Speaking of attention, this was ten years ago now, but was it difficult to do the documentary (‘loudQUIETloud’)? To let somebody into your inner circle for so long?
Joey: Yeah it was definitely weird. But they pretty much captured the real us. I read somewhere that Thom York (of Radiohead) said ‘finally, an honest documentary of what a band is.’ It’s a lot of waiting around. There’s not much chatter. I mean is there acrimony in every band? Are there long periods of silence?
So you guys reunited in 2004. And almost ten years later, EP 1 is released. At what point did you guys say, ‘it’s time. Let’s do it.’
Joey: I always wanted to do it. And to release the pressure of releasing something, I said ‘well, why don’t we just do an EP?’ And there won’t be as much pressure, because, at least subconsciously, you can’t compare an EP to what we’ve done before, to an album.

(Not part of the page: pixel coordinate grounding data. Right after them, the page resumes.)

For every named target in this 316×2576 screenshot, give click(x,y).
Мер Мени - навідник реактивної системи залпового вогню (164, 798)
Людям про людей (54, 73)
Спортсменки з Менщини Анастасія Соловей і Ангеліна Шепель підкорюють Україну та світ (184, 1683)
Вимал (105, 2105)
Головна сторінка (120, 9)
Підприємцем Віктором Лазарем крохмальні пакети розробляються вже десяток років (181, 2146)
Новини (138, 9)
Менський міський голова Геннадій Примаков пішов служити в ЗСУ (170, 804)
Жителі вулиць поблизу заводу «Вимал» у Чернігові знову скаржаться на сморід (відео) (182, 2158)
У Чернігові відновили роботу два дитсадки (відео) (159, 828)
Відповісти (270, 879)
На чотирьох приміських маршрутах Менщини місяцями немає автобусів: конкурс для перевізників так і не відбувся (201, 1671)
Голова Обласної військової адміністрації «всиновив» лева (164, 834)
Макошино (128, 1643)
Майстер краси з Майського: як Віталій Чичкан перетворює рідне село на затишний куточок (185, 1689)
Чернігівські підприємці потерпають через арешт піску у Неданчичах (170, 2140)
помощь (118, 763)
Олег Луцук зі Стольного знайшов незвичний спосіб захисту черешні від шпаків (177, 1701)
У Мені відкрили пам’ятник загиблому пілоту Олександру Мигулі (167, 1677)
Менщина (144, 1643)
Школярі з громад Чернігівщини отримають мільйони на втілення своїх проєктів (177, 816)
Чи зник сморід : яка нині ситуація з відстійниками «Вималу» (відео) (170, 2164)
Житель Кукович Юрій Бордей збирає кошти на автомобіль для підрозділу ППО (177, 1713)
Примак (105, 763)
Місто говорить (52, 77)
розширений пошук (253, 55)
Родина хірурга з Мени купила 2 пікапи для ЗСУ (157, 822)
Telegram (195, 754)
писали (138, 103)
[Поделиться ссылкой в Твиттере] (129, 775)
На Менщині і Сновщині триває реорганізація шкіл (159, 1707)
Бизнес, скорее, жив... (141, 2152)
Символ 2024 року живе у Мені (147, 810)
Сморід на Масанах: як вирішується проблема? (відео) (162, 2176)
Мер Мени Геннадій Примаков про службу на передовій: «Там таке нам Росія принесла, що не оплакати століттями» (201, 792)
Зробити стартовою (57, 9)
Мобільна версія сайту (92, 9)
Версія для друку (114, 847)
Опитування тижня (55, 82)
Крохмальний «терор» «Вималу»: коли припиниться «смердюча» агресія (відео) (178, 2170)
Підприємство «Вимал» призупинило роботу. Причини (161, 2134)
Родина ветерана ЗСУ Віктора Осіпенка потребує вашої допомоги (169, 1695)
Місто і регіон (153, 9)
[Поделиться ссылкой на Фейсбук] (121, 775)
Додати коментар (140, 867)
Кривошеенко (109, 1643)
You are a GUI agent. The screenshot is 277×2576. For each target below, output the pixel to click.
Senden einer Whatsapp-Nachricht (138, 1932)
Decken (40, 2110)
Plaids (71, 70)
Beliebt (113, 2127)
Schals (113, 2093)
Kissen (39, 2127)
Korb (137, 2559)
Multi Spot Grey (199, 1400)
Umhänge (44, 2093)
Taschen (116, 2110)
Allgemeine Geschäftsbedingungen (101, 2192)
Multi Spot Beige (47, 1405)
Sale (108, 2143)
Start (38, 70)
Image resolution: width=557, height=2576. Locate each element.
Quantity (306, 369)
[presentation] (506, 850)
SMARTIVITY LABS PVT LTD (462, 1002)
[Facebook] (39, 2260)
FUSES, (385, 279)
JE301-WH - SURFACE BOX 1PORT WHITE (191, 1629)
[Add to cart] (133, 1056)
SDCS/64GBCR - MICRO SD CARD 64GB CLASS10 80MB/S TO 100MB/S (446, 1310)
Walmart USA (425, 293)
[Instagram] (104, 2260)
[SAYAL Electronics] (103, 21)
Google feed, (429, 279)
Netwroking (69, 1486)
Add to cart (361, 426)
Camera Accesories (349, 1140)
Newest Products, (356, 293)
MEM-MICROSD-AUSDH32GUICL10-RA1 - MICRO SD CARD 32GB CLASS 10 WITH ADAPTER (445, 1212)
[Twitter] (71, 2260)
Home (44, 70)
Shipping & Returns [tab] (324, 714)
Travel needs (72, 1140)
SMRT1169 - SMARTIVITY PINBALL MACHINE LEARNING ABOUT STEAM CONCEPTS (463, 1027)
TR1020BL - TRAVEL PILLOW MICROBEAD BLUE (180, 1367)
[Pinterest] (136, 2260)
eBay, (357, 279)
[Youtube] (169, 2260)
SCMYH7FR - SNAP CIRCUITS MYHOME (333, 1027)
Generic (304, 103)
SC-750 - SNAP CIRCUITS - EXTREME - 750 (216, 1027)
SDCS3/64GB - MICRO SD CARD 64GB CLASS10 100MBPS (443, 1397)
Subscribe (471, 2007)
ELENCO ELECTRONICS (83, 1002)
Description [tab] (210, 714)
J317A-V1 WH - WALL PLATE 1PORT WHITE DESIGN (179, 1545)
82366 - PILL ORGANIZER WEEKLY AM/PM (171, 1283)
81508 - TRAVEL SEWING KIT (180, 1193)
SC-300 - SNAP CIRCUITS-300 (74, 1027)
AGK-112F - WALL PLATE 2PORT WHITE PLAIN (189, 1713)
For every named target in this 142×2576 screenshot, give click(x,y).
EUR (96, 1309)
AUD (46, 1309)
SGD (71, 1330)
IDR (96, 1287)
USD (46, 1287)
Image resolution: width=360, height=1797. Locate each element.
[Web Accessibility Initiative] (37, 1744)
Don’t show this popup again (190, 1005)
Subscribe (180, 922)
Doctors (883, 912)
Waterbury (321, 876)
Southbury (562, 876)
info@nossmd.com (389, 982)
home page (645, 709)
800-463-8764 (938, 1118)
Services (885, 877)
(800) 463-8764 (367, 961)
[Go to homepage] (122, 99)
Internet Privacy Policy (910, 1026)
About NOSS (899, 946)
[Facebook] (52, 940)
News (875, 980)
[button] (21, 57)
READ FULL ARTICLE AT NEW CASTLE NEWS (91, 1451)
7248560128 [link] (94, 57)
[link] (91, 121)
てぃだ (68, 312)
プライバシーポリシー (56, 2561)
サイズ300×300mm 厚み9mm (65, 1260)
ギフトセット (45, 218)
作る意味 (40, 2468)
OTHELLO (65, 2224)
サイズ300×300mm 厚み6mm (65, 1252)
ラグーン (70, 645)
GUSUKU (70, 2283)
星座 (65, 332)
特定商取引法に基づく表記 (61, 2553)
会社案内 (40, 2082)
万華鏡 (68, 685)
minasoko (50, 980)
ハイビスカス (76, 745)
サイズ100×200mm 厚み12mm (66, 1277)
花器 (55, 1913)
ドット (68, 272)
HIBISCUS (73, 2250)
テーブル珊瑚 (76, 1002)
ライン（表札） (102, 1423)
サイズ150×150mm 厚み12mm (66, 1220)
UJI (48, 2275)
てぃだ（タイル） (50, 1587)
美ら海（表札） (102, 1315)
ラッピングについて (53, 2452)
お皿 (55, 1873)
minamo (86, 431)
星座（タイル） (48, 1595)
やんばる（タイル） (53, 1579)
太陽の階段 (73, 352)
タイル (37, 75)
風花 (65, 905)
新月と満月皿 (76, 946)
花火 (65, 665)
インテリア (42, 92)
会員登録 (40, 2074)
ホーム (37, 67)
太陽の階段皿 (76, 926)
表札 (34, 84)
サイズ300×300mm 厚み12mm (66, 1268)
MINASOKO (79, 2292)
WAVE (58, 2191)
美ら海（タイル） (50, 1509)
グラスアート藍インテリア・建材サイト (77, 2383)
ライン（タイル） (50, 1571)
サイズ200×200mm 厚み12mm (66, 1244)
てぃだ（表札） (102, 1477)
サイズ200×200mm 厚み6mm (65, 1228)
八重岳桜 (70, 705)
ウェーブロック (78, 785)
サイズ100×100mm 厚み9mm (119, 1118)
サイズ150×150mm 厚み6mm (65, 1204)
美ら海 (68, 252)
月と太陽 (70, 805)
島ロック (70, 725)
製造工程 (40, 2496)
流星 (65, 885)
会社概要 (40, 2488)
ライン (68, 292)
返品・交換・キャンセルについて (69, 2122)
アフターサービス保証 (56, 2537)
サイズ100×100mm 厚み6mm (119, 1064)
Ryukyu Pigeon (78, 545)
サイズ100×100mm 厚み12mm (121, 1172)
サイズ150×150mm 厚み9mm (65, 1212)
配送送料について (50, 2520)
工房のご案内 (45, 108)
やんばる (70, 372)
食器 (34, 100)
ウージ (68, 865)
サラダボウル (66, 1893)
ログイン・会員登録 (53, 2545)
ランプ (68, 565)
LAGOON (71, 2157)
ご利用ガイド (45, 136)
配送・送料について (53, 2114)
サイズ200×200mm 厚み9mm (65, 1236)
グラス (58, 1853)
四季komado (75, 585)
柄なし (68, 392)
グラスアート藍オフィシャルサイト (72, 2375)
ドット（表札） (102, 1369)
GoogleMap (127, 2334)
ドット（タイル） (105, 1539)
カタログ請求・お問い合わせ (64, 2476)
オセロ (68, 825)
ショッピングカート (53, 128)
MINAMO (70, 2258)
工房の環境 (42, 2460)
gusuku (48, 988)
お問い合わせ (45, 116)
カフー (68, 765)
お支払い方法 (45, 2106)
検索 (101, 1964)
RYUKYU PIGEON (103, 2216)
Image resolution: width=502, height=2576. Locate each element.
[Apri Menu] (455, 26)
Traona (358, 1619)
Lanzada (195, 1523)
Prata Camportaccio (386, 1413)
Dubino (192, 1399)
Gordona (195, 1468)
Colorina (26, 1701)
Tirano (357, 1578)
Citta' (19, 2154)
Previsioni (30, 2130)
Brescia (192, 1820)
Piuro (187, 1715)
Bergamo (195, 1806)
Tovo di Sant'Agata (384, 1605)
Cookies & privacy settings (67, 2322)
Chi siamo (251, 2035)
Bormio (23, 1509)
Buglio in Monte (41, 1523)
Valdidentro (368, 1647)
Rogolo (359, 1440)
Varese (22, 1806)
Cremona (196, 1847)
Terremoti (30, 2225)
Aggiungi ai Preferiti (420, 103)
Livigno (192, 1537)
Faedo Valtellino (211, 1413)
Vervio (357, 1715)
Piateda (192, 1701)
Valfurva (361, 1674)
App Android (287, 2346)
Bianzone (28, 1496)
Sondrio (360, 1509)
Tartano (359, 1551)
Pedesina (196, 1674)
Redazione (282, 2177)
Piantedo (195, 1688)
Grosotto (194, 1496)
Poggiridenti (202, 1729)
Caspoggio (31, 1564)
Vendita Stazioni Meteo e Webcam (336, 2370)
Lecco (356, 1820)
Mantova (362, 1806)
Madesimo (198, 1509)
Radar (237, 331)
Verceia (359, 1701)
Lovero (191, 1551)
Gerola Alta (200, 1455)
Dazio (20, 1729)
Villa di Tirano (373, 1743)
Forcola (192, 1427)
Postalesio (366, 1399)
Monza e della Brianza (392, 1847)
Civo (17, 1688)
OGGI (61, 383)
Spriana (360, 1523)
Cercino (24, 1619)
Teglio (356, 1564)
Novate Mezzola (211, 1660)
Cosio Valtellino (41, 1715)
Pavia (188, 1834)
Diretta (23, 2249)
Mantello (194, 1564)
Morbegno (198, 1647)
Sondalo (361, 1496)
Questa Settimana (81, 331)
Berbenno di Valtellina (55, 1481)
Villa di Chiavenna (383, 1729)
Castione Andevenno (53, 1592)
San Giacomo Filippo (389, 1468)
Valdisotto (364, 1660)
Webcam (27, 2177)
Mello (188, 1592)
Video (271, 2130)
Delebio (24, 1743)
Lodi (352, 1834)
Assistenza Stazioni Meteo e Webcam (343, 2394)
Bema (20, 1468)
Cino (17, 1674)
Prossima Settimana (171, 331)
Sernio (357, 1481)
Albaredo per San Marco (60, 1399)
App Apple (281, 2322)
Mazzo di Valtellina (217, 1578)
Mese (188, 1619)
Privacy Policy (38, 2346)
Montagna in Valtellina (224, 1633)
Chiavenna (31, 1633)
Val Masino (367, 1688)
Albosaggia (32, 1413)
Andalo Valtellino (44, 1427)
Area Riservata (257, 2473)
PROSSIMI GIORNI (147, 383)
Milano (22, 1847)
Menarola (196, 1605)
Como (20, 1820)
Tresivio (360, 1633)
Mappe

Was that comparison at the front of your minds when you started recording? I mean anything you do will inevitably be compared to ‘Surfer Rosa’ or ‘Doolittle’, even though it isn’t 1989 anymore.
Joey: We didn’t really think of it like that. I mean we could either do a sequel to one of those records, or grow. And we grew. We might revert back to a past sound at times, but it won’t be on purpose.
Does Indie Cindy as a whole feel like a true Pixies record to you? Does it feel like something you could have released in the 80’s or 90’s?
Joey: We could’ve done anything after ‘Doolittle.’ Or after ‘Trompe Le Monde’. So it’s a natural progression. We kept growing up and growing up. I mean you can either embrace the past or move on.
I asked David this question when I spoke to him about the band, but do you ever worry that with being more active and releasing records and touring and all that, that it might dilute the legacy or mystery of the band at all?
Joey: I think we’re more mysterious than ever right now. You know, instead of it being, ‘where did they go’, it’s ‘what are they going to do next?’ But we don’t think about our own legacy. I think the fans that endear us feel more pressure in that regard than we do.